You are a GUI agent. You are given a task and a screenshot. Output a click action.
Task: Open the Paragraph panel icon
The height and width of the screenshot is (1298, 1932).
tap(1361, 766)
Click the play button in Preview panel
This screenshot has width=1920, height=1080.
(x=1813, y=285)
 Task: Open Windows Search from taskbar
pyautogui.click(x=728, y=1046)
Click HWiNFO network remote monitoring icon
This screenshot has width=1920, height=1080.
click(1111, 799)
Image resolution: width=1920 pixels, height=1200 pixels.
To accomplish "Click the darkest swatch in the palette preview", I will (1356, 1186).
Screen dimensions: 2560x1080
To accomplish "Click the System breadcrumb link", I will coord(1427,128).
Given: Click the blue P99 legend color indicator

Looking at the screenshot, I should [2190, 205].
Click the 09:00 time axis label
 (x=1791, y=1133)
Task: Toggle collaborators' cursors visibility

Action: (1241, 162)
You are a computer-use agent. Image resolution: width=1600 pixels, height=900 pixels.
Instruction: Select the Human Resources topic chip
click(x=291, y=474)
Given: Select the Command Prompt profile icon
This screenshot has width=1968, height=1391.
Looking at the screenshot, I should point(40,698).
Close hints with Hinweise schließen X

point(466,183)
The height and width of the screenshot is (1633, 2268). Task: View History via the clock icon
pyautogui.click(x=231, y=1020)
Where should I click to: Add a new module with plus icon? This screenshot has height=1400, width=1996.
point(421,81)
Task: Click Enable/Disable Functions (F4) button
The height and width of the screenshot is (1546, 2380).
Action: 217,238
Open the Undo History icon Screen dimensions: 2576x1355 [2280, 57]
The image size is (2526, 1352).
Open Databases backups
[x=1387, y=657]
⁂
Task instructions –
Lines with the word "panel" in the data need counting; report the count alone.

Result of this exercise –
2